-- BEGIN --
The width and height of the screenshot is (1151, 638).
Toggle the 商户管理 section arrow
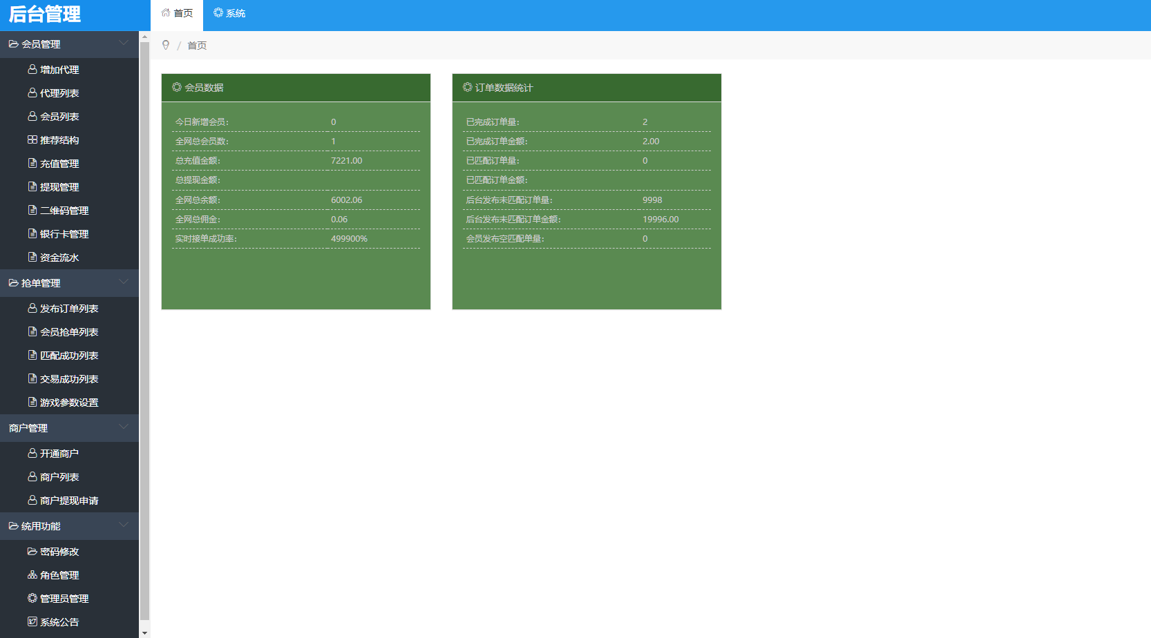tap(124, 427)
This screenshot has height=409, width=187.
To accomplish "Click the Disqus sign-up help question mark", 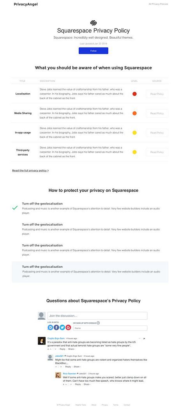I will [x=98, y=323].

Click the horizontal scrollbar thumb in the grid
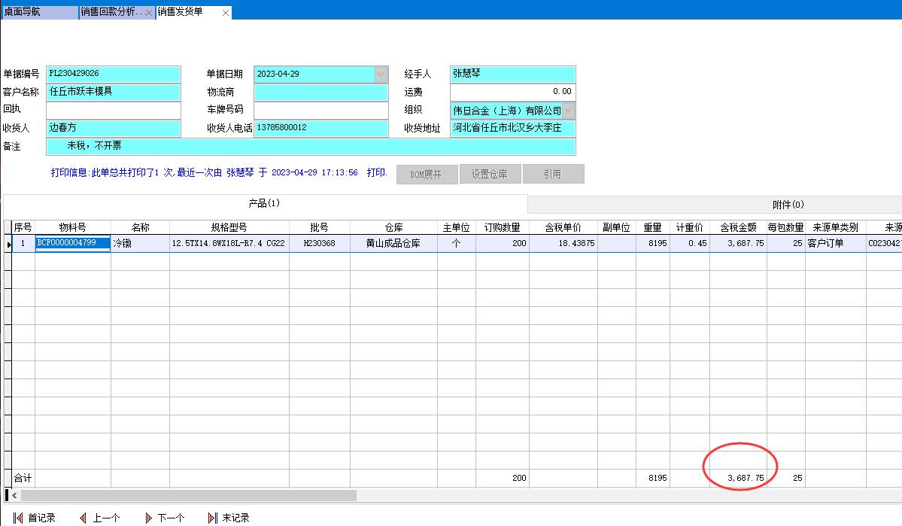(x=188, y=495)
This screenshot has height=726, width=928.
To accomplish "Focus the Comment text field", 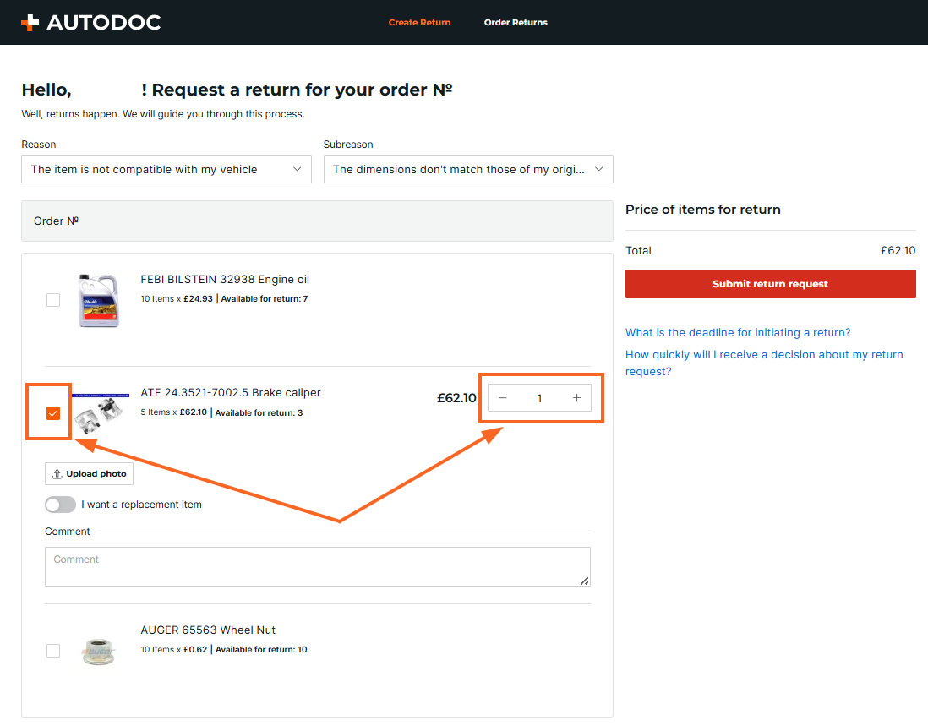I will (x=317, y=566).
-- END --
Gather every line from the items above that contains the word "This". Matching is case-sensitive.

This screenshot has height=409, width=187.
This screenshot has height=726, width=928.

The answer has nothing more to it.